Formation par étapes du système flagellaire bactérien
- Résultats
- Définir l’ensemble de base des gènes flagellaires.
- Analyse phylogénétique des gènes centraux flagellaires.
- Congruence des gènes flagellaires avec la phylogénie organisationnelle des Bactéries.
- Les protéines flagellaires centrales sont apparues par la duplication et la diversification d’un précurseur unique.
Résultats
Définir l’ensemble de base des gènes flagellaires.

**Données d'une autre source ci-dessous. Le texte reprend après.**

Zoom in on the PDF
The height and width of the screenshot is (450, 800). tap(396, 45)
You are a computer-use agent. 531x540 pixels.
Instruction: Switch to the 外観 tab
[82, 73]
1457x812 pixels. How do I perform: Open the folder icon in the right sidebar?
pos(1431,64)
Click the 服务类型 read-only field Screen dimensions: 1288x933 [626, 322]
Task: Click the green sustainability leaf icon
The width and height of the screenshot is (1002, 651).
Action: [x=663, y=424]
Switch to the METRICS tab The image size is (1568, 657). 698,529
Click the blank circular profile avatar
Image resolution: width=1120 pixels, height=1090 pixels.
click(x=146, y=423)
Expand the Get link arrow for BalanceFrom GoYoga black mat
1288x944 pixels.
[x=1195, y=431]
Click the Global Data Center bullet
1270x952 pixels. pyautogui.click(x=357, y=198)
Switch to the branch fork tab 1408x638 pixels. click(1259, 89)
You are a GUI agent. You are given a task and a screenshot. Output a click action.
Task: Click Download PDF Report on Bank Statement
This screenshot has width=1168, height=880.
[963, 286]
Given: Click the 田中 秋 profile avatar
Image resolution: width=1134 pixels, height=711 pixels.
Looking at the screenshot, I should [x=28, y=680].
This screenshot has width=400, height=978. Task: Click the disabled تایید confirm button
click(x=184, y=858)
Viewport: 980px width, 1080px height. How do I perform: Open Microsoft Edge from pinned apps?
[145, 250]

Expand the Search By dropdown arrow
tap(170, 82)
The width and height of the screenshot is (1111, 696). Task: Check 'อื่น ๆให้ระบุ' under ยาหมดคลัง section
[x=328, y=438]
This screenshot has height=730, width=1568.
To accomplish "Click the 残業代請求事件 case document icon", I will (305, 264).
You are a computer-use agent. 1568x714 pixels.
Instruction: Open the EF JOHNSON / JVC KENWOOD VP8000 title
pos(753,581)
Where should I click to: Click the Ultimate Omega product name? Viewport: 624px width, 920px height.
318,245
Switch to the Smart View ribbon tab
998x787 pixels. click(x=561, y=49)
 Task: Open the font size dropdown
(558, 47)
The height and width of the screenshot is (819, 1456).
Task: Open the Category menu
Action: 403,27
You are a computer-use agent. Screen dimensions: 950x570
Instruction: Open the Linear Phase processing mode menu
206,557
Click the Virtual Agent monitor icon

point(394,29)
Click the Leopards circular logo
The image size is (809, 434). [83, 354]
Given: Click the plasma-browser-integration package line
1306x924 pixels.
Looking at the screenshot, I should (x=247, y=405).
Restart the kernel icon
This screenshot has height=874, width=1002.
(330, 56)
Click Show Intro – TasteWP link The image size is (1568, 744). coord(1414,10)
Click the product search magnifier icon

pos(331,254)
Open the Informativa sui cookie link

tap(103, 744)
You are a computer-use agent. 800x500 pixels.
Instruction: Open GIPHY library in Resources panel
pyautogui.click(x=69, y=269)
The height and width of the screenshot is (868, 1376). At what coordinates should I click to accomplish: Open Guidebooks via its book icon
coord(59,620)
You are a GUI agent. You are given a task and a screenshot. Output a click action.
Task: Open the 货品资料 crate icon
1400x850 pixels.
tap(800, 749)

En interrogeant les génomes des bactéries flagellées pour lesquelles des séquences génomiques complètes sont disponibles, nous avons obtenu la distribution phylogénétique de chaque gène connu pour être impliqué dans la biosynthèse et la régulation des flagelles. Pour étudier l’origine et l’évolution du système flagellaire bactérien, nous avons ensuite appliqué une méthode de profilage phylogénétique (21) pour classer les gènes en groupes fonctionnels en fonction de leur cooccurrence et de leur distribution commune dans les génomes. Les gènes ayant des rôles fonctionnels différents ont des distributions et des profils phylogénétiques distincts ; cependant, la plupart des gènes dont les produits protéiques constituent les composants structurels du flagelle sont présents dans tous les phylums bactériens considérés (Fig. 1). Cette distribution suggère que ce noyau de gènes structuraux est né avant la divergence des principales lignées bactériennes et comprend 21 gènes qui spécifient les protéines qui forment le filament (fliC, qui est souvent présent en copies multiples), la jonction crochet-filament (flgK et flgL), le crochet (flgE, qui est présent comme un pseudogène dans Thermotoga maritima), la tige (flgB, flgC, flgG, et flgF, qui est absent seulement de Listeria innocua), l’anneau MS (fliF), l’anneau C (fliG, fliM, et fliN), le moteur (motA et motB), et l’appareil d’exportation (flhA, flhB, fliI, fliP, fliR, et fliQ, qui manque un homologue dans Clostridium tetani). En outre, flgD, codant pour la protéine de coiffage des crochets, qui est nécessaire à l’assemblage flagellaire mais ne contribue pas à la structure finale, a des homologues chez toutes les bactéries flagellées et a donc été considéré comme faisant partie de l’ensemble de base.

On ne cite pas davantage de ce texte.